Zwar waren die Beziehungen der Türkei zu den USA auch früher nicht einfach, doch so schlecht wie heute stand es noch nie. Das Misstrauen der Türken gegenüber den USA wird derzeit nur noch übertroffen von der feindseligen Stimmung, die der Türkei im US-Kongress entgegenschlägt. Besonders deutlich wurde dies, als das US-Repräsentantenhaus Ende Oktober die Massaker an den Armeniern im Osmanischen Reich als Völkermord einstufte.

Über Jahrzehnte hatten die Abgeordneten ähnlichen Resolutionen aus Rücksicht auf ihren Nato-Partner die Mehrheit verweigert. Doch solche Rücksicht gilt nicht länger.

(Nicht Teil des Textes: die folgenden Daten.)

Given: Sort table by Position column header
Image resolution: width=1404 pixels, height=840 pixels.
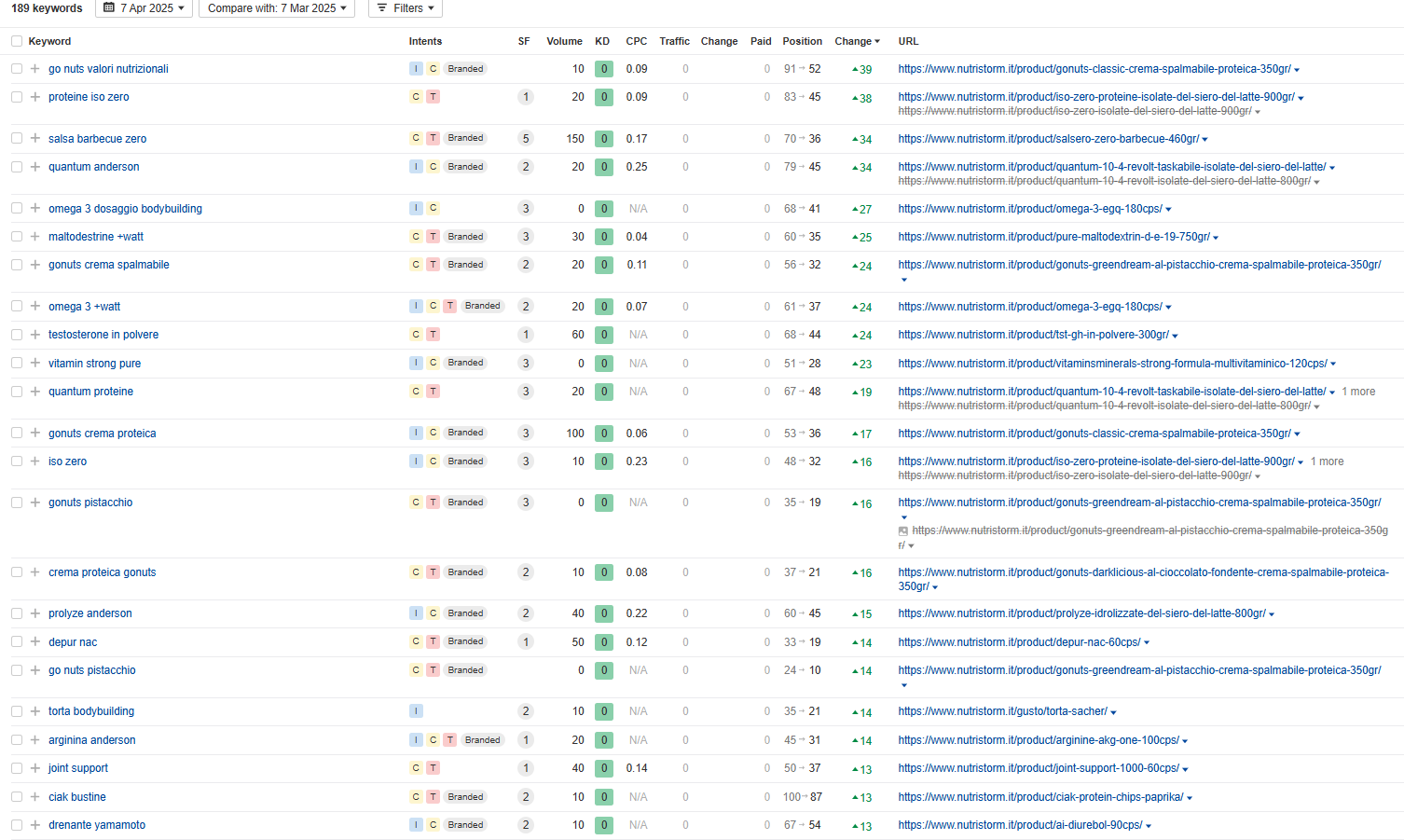Looking at the screenshot, I should 802,41.
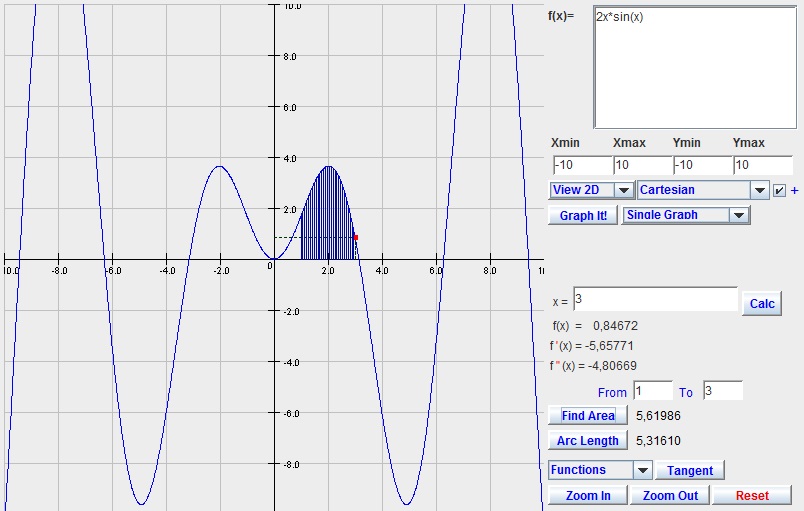Expand the Functions dropdown list

tap(600, 470)
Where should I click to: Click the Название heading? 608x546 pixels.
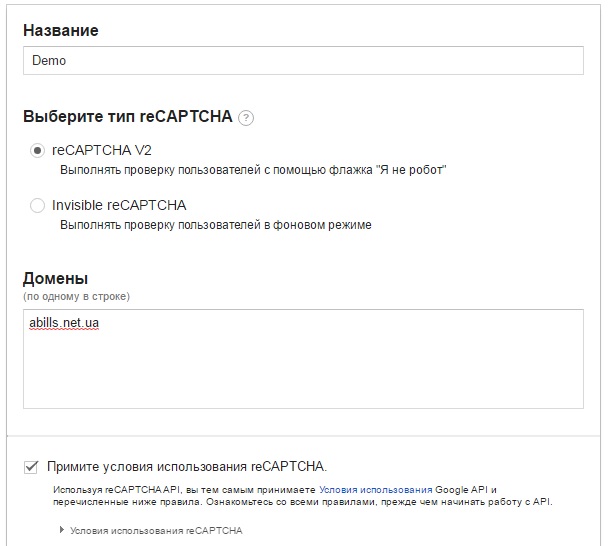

Im US-Kongress wird zudem ein Sanktionspaket vorbereitet, um die Türkei für den Kauf russischer S-400-Luftabwehrraketen und die Offensive gegen die kurdische YPG-Miliz in Nordsyrien zu bestrafen. Wenn die Sanktionen beschlossen werden, dürften sie die türkische Wirtschaft hart treffen.

Armenien-Resolution als Konfliktstoff

Viele Türken sehen in der Armenien-Resolution einen weiteren Beweis für die feindliche Haltung der USA. Schon die Militärhilfe für die YPG galt ihnen als feindseliger Akt, ist die syrische Kurdenmiliz doch eng verbunden mit den PKK-Rebellen in der Türkei. Viele Türken sind zudem überzeugt, dass die USA hinter dem Putschversuch vom Juli 2016 stecken. Warum sonst sollten sie sich weigern, den mutmaßlichen Drahtzieher Fethullah Gülen auszuliefern?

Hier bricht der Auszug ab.